Mr Barrett developed a process of copying exactly a fab in a new fab, and rapidly distributing process gains to its other fabs. This meant Intel could quickly build very complex fabs, and importantly, achieve very high manufacturing yields (something which rival Advanced Micro Devices always struggled with). Mr Barrett leaves Intel in a very strong position.http://blip.tv/file/1667485/
Here are more details on his retirement and replacement:
Barrett joined Intel in 1974 and has served in many capacities including CEO from 1998 through 2005. In recent years, Barrett has been active in Intel's World Ahead Program bringing information technology to the emerging economies and has been active in issues as far ranging as education, health care and U.S. competitiveness. Barrett is the current chair of the U.N. Global Alliance for Information and Communications Technology and Development.

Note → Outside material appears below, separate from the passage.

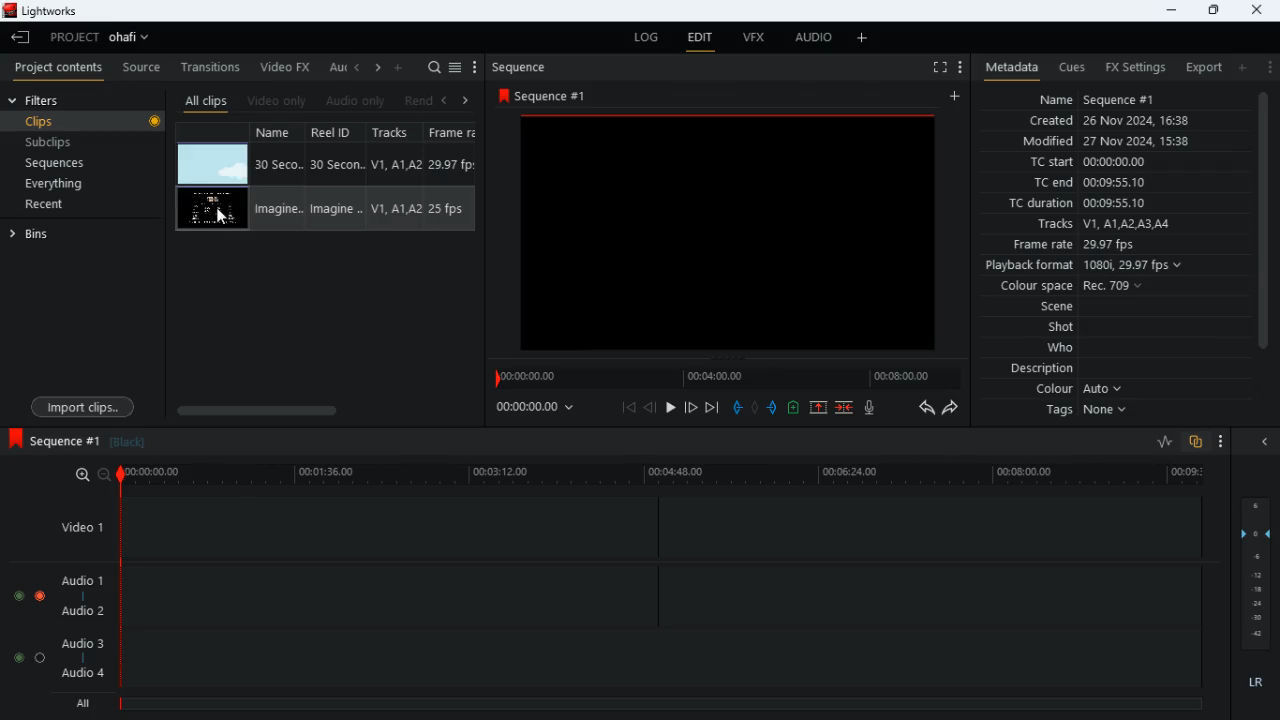 The height and width of the screenshot is (720, 1280). Describe the element at coordinates (738, 407) in the screenshot. I see `pull` at that location.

Commenting on his 35 year career at Intel, Barrett noted that he was fortunate to have been able to work side by side with industry legends Bob Noyce, Gordon Moore and Andy Grove.
"I want to thank Craig for his 35 years of tireless efforts on behalf of Intel," said Paul Otellini, Intel president and CEO. "His legacy spans the creation of the best semiconductor manufacturing machine in the world, leading Intel for seven years as we emerged into a global powerhouse, and most recently as our industry's senior statesman and ambassador who has advocated the benefits of education and technology as forces for positive change. He has been my colleague, supervisor, mentor and friend for these 35 years. I wish him the very best as he moves on to the next chapter in his life."
Intel also announced that independent director Jane Shaw, who joined the Intel board in 1993, has been elected by the board of directors to replace Barrett as non-executive chairman beginning in May.